La Commission nationale des droits de l’Homme (CNDH), en collaboration avec le Comité international de la Croix-Rouge (CICR), a organisé le jeudi 7 mai à Lomé une session de formation à l’intention de ses membres et de son personnel sur le Droit international humanitaire (DIH) et le Droit international des droits de l’Homme (DIDH).
Cette formation vise à renforcer les capacités sur les questions liées au DIH et à favoriser une meilleure appropriation des mécanismes de protection des droits humains en période de conflit ou de crise. Les échanges ont permis d’approfondir la compréhension des interactions entre le DIH et le DIDH, ainsi que des mécanismes de collaboration entre les institutions nationales et les composantes du Mouvement international de la Croix-Rouge et du Croissant-Rouge.
Les participants ont suivi les principes du droit international humanitaire, les missions du CICR en matière de protection des droits humains et les interactions entre le DIH et les droits de l’Homme ainsi que les discussions sur les actions conjointes que le CICR, la CNDH et les autres acteurs humanitaires peuvent mener pour mieux protéger les populations vulnérables en période de conflit ou de crise.
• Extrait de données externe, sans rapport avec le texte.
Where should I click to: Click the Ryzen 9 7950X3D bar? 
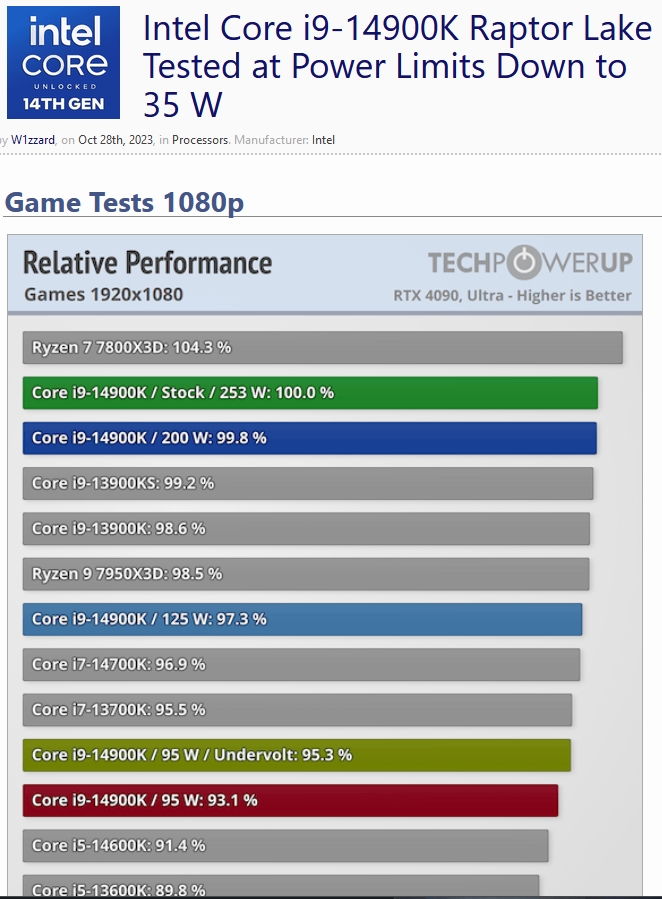click(x=306, y=574)
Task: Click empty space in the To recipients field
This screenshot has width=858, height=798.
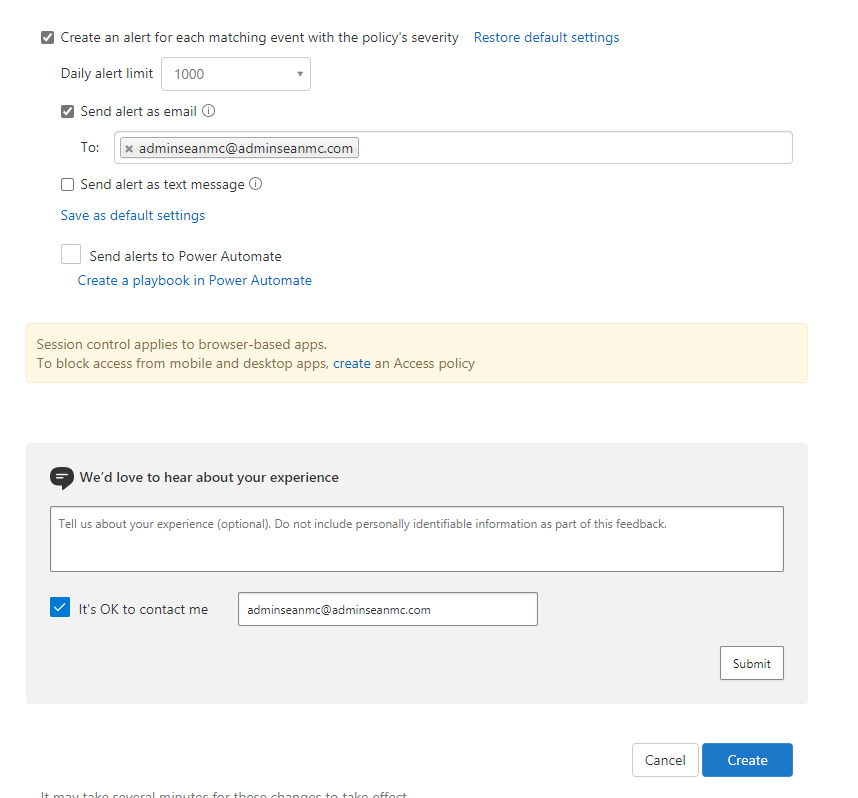Action: pos(570,148)
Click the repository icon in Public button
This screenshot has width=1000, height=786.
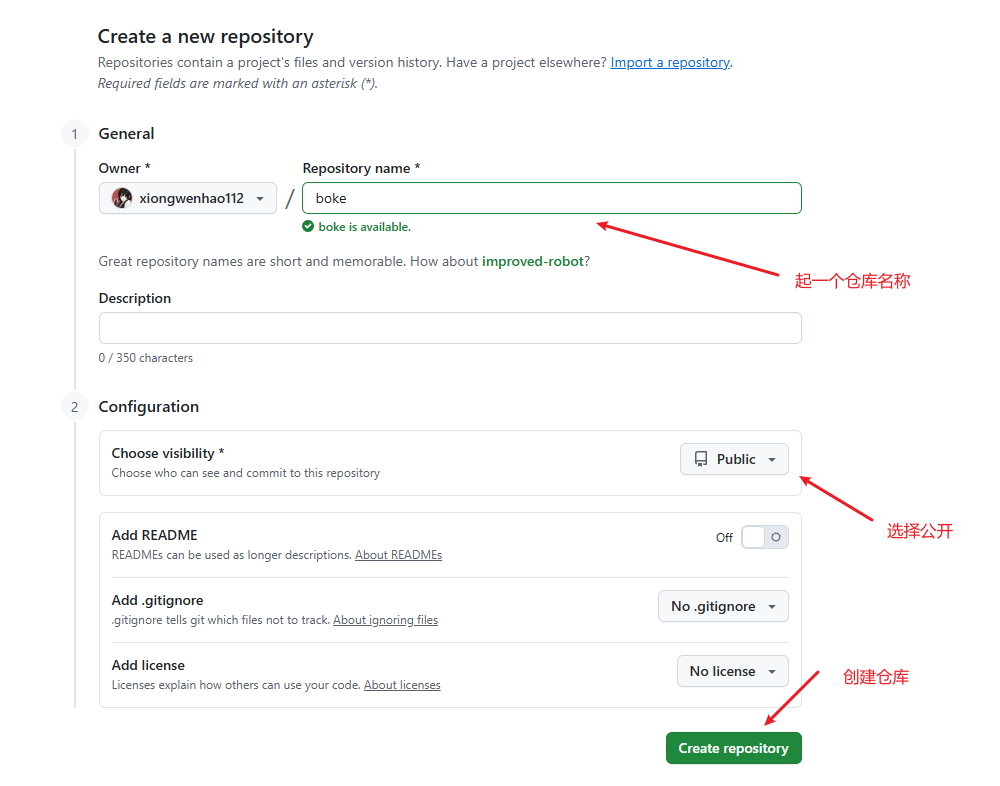pos(701,459)
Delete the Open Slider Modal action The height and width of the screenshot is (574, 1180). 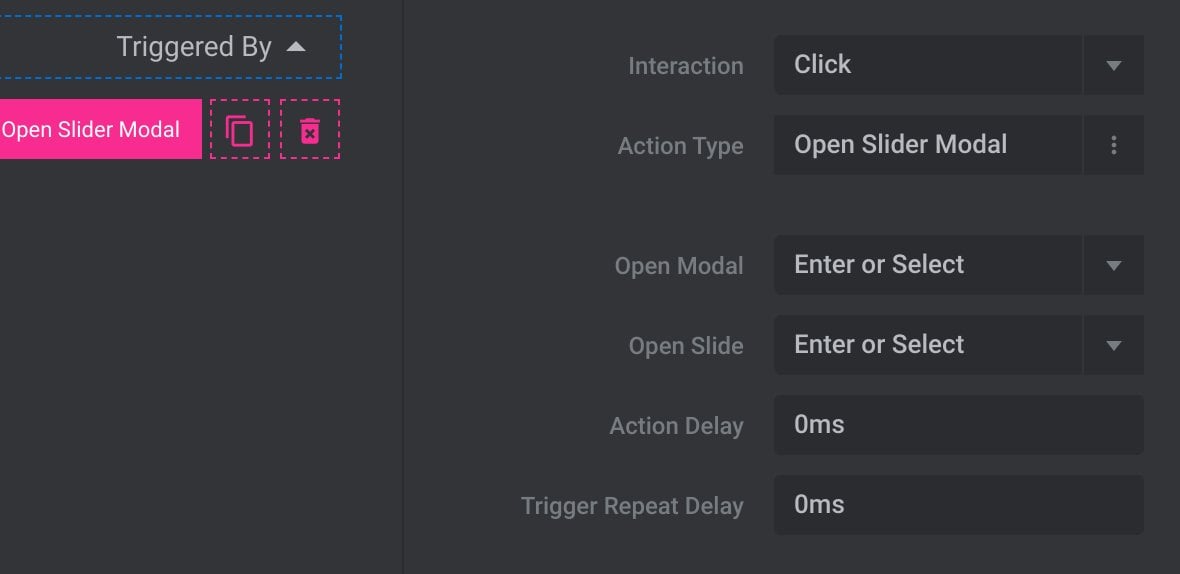point(310,129)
Le président de la CNDH, Ohini Kwao Sanvee, a souligné l’importance de cette formation pour les collaborateurs de l’institution : « le droit international humanitaire est encadré par les Conventions de Genève, dont le CICR est le gardien. Cette formation permettra aux membres et au personnel de la CNDH de mieux connaître les normes qui régissent ce droit afin d’en assurer la promotion, la diffusion et le respect, dans le souci de protéger davantage les personnes vulnérables en temps de conflit », a-t-il déclaré.
Sanvee a également relevé que les crises humanitaires ne se limitent plus uniquement aux conflits armés. Selon lui, les crises climatiques entraînent également des déplacements de populations et accentuent la vulnérabilité de nombreuses personnes. « En tant qu’institution nationale des droits de l’Homme, nous serons aux côtés des autres acteurs humanitaires pour contribuer à soulager les souffrances des populations affectées », a-t-il ajouté.
Le président de la Croix-Rouge togolaise, Kossi Edjam, a émis le vœu d’un renforcement de la collaboration entre la CNDH, le CICR et la CRT en faveur de la protection des populations vulnérables.